Sono oltre mille i posti di lavoro a rischio a causa dell’incendio che ha devastato il Centro commerciale Conca d’Oro. In attesa di quantificare i danni e, solo dopo, comprendere cosa potrà essere coperto dalle assicurazioni e quanto tempo ci vorrà per opere di ristrutturazione importanti, i lavoratori dovranno, probabilmente, accedere alla cassa integrazione. Un provvedimento dalla durata attualmente imprevedibile così come imprevedibili sono le scelte delle aziende che sorgevano dentro il centro: decideranno di ristrutturare e riaprire o di lasciare?
Schifani e Albano: “Vicini ai lavoratori e pronti a intervenire”
“Quanto accaduto al centro commerciale Conca d’Oro di Palermo suscita forte preoccupazione. Ai lavoratori e alle loro famiglie, che stanno vivendo ore difficili, va la mia sincera vicinanza” dice il presidente della Regione Siciliana Renato Schifani.

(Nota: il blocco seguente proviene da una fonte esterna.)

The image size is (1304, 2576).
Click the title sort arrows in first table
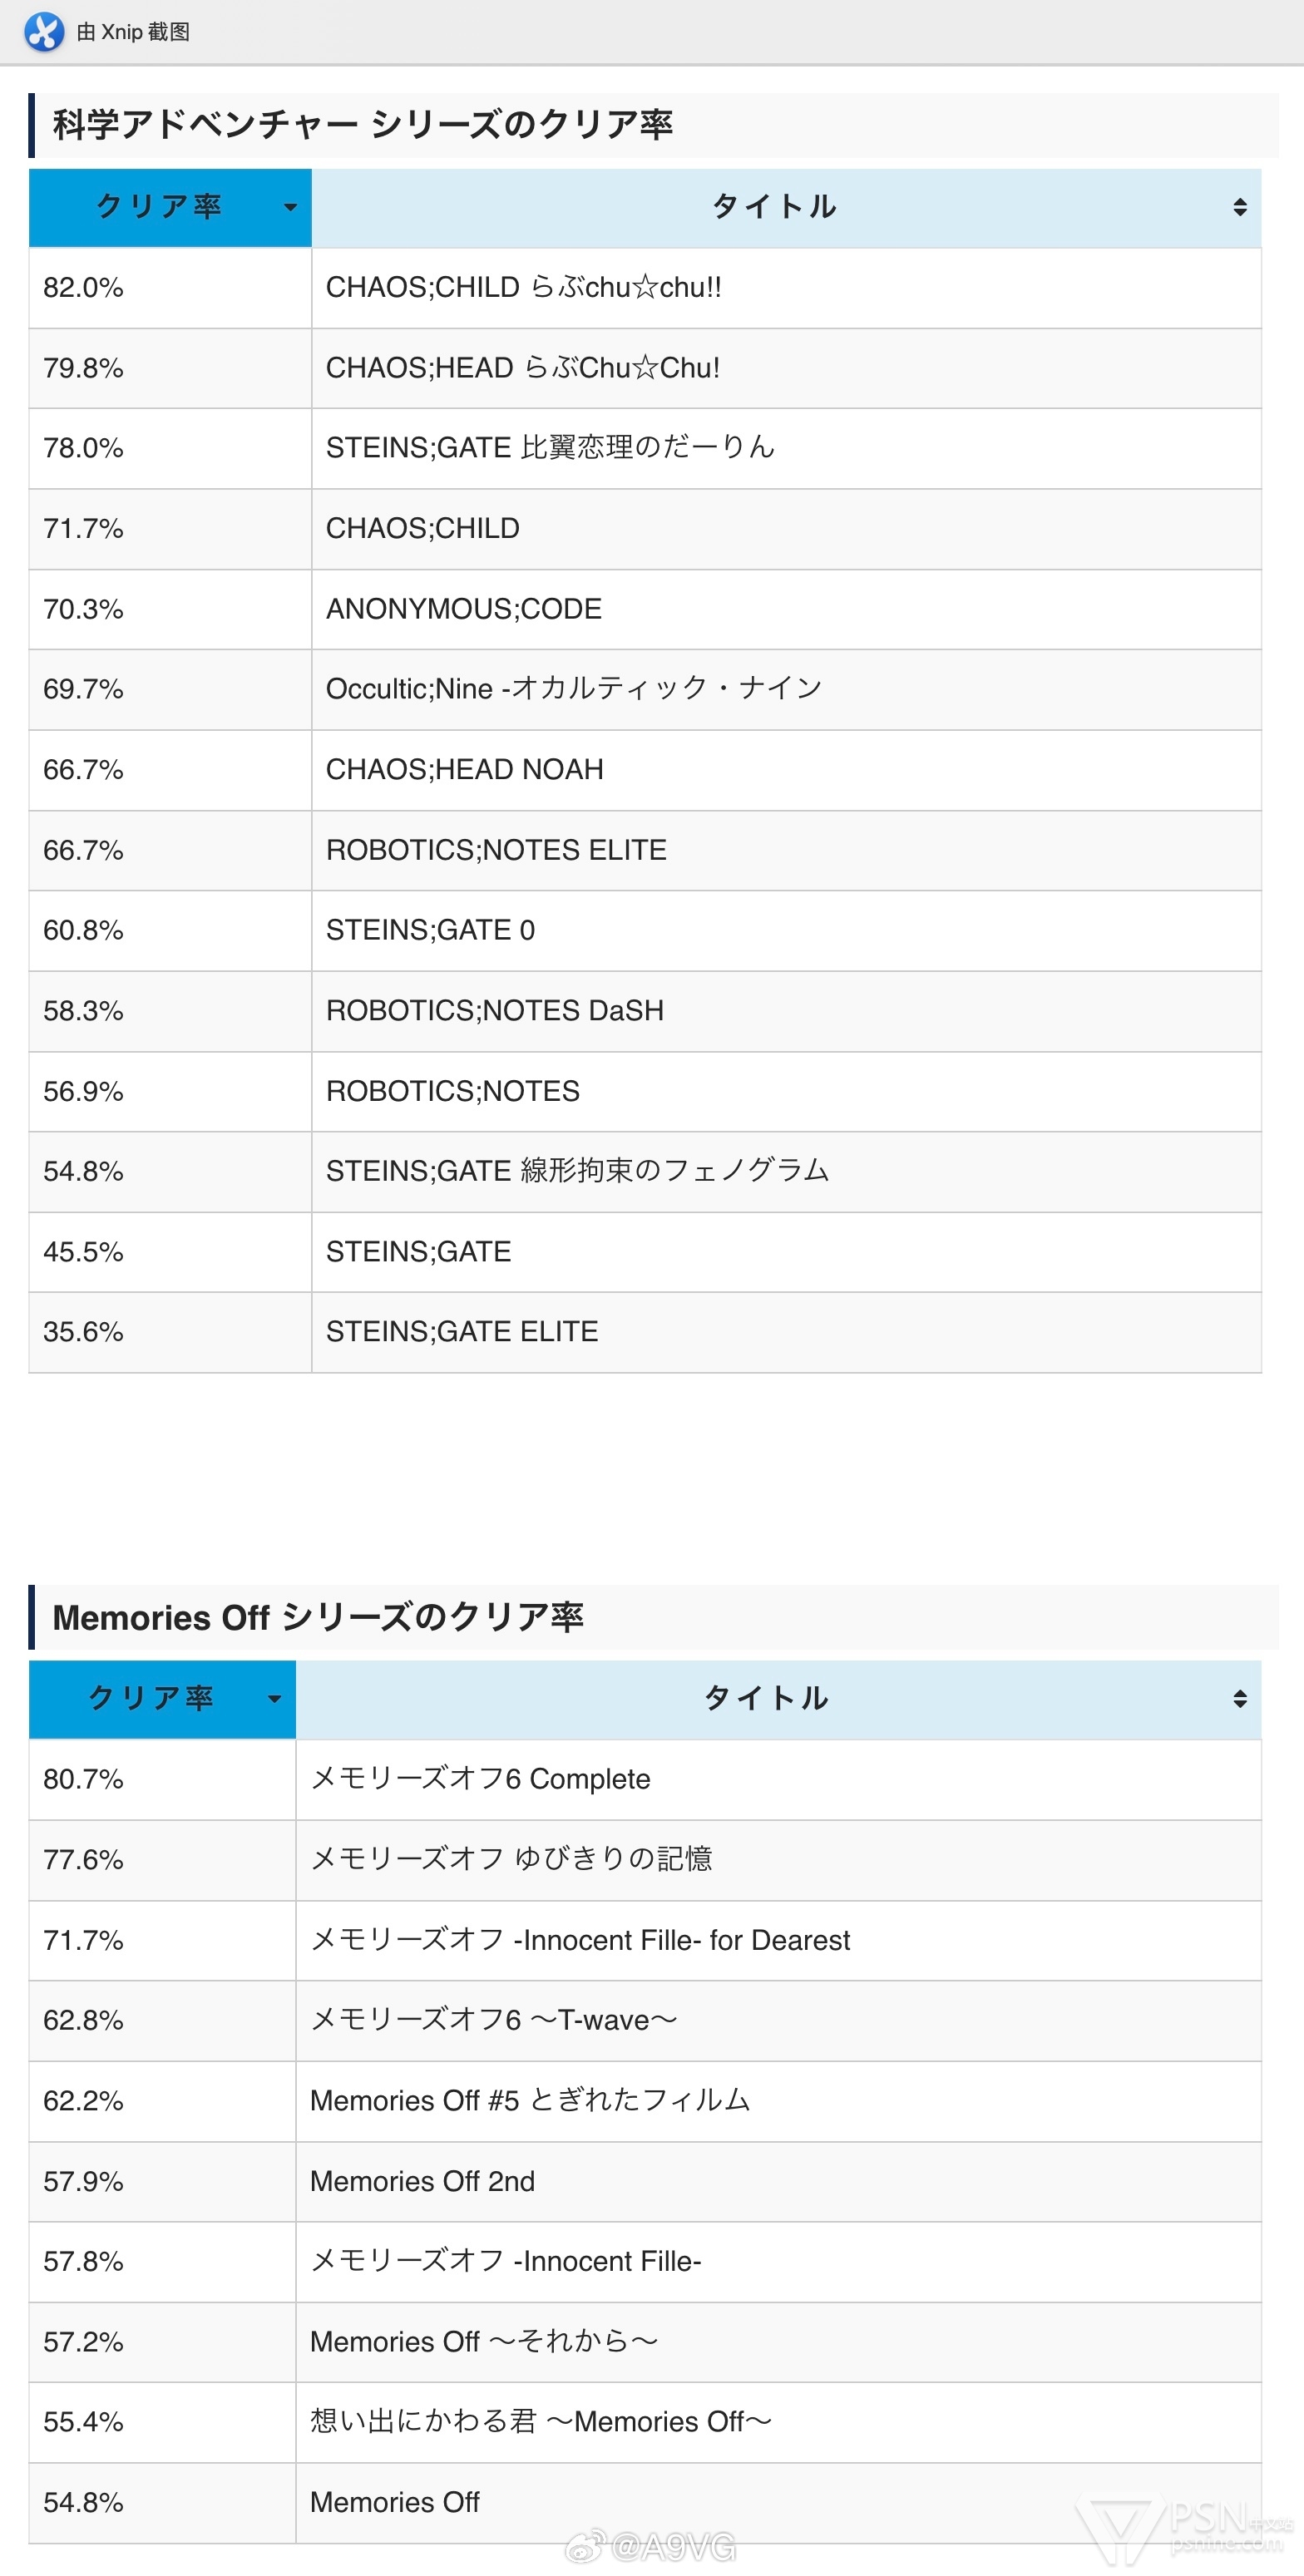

“Comprendiamo – aggiunge l’assessore regionale al Lavoro Nuccia Albano – l’apprensione dei tanti lavoratori coinvolti e siamo loro vicini. Seguiremo con attenzione l’evolversi della situazione, vigilando sulle possibili conseguenze per l’occupazione e garantendo la massima disponibilità per l’attivazione di tutte le politiche attive”.
Il ruolo della Regione
Il ruolo della Regione siciliana in questa fase può essere determinante proprio nella gestione della Cassa integrazione alla quale occorrerà fare ricorso. I numeri sono davvero importanti.
I numeri del centro
Il centro Commerciale, realizzato fra il 2010 e il 2012 costò circa 90 milioni di euro in fase di costruzione. L’investimento complessivo inserito nel piano industriale era di 140 milioni. I valori ad oggi, sono decisamente diversi dopo 14 anni.
Sul fronte delle attività commerciali dentro il centro erano circa un centinaio, ciascuna con i propri dipendenti. Ma a rischio ci sono anche i lavoratori diretti del centro fra pulizie, manutenzione, sicurezza e amministrazione. A seconda dei periodi il centro ha occupati fino a 1500 lavoratori. In media i dipendenti delle varie strutture sono statu 1200 ma comunque difficilmente meno di mille. Numeri importanti per una città come Palermo.